== Dataset records ==

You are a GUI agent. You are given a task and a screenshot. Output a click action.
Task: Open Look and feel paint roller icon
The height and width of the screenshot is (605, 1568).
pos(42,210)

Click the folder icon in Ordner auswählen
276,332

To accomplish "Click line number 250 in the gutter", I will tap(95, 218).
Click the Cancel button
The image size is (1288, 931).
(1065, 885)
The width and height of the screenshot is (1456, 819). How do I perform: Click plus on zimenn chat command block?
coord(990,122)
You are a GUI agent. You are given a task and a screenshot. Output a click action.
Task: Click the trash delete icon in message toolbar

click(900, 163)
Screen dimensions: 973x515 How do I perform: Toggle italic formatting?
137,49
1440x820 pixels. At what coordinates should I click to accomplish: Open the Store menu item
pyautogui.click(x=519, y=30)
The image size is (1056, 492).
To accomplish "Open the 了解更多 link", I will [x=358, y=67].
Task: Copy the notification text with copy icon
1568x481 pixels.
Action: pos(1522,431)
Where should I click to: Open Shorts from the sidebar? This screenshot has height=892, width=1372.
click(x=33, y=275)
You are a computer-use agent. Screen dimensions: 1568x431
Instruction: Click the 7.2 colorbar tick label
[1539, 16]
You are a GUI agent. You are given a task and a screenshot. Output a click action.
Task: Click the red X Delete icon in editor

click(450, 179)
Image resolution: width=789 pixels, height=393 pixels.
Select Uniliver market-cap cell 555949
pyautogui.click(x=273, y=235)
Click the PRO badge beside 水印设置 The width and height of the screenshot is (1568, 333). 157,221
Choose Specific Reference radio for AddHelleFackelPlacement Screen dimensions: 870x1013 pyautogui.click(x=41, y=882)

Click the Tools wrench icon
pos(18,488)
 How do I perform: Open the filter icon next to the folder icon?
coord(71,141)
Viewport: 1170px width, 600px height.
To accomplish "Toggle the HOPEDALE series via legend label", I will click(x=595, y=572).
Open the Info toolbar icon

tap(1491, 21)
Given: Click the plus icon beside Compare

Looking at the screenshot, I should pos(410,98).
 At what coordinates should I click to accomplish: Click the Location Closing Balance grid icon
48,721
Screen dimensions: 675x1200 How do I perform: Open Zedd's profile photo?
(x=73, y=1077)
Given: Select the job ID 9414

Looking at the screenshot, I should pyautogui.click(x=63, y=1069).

===

● Aim of the task:
Select every line in the records above that contains the word "Open", and copy each one. Case counts.

● Full solution:
Task: Open Look and feel paint roller icon
1440x820 pixels. At what coordinates should I click to accomplish: Open the Store menu item
To accomplish "Open the 了解更多 link", I will [x=358, y=67].
Where should I click to: Open Shorts from the sidebar? This screenshot has height=892, width=1372.
 How do I perform: Open the filter icon next to the folder icon?
Open the Info toolbar icon
Screen dimensions: 675x1200 How do I perform: Open Zedd's profile photo?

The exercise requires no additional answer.